Of the 400,000 roles the report identifies, around 260,000 will be new ones. The remainder will replace those who have left the workforce. “To succeed, we must retain and retrain existing employees, reframe a job in the energy sector as joining the Net Zero Energy Workforce, and inspire the next generation to choose STEM qualifications,” National Grid says.
It highlights that “a diverse workforce in a supportive environment drives success,” but finds that women currently account for only 12% of the engineering workforce.
“At every stage of education, young women are not taking the qualifications they need to become part of the Net Zero Energy Workforce,” it says. “And for those that do pursue a career in the energy sector, too many are lost after career breaks.
Speaking to exclusively to OWJ about the challenges the UK faces finding sufficient personnel to meet the government’s new, highly ambitious target of 40 GW of offshore wind by 2030, Mr Jones says the industry needs 27,000 highly skilled workers by 2030 – more than double the current workforce. But that figure must surely have risen, now the UK target has increased from 30 GW to 40 GW.

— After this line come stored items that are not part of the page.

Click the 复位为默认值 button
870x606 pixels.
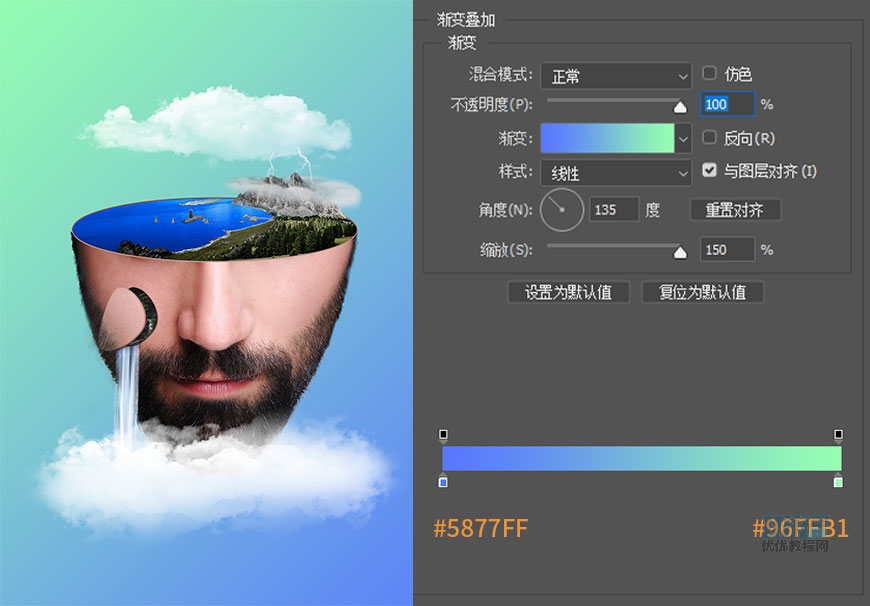tap(702, 292)
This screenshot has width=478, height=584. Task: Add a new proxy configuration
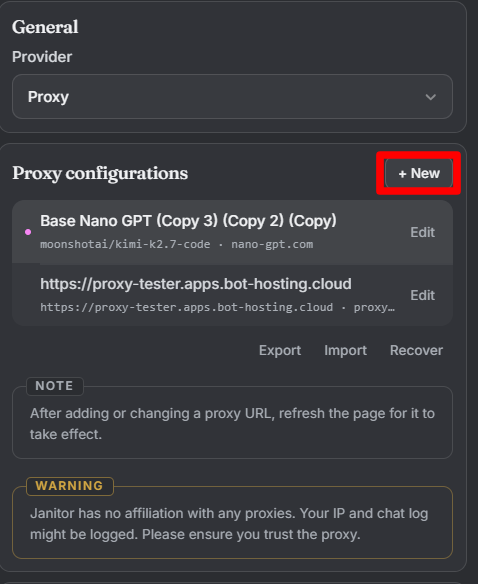(419, 173)
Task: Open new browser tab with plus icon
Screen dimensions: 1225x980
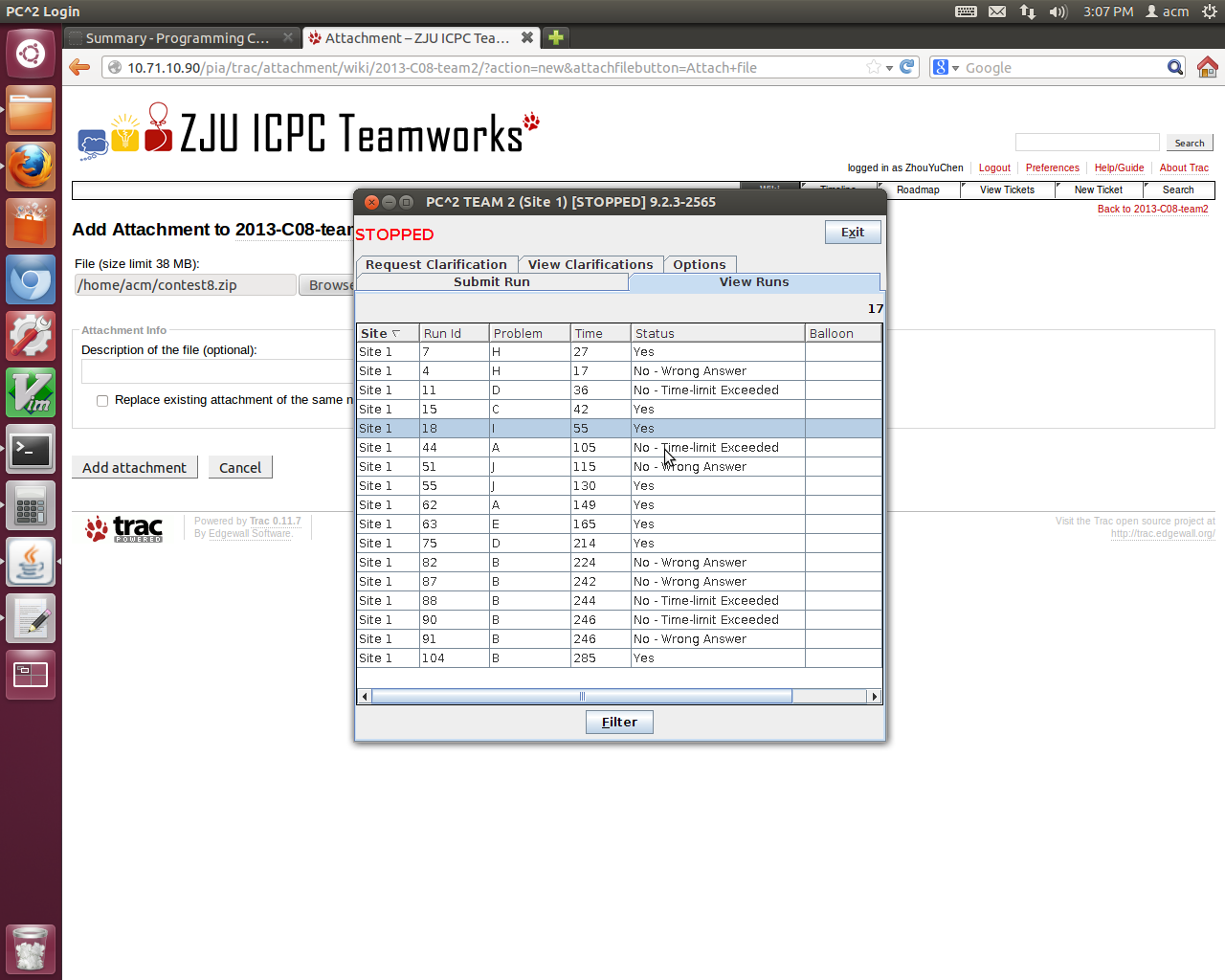Action: 555,37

He explains that, as part of the Offshore Wind Sector Deal agreed by industry and government in 2019, the offshore wind industry has set up a task force, the Investment in Talent group, led by RenewableUK’s chief executive Hugh McNeal.
“This group is developing and implementing pathways to ensure we attract a wide and diverse range of entrants into our sector,” Mr Jones explains. “We are working closely with training providers up and down the country to ensure courses are available at every level, for our future wind turbine technicians, project managers and engineers.
“We want the offshore wind industry to be the number one choice for STEM graduates. The group includes representatives from leading companies in the sector and from the UK, Scottish and Welsh Governments, as well as trade associations and academic institutions, working together to ensure we can attract the next generation of our offshore wind workforce.”
“We need to work with education providers to further develop apprenticeships and training to provide the skills and knowledge which are the keys to long-term employment,” Mr Jones says. “It is also vital we maximise our talent pool by ensuring the workforce reflects our communities in terms of diversity.”
Asked what efforts are underway in the UK offshore wind industry to recruit more black and ethnic minorities into offshore wind, Mr Jones says the industry will be setting a target to recruit more people from black, Asian and minority ethnic (BAME) communities.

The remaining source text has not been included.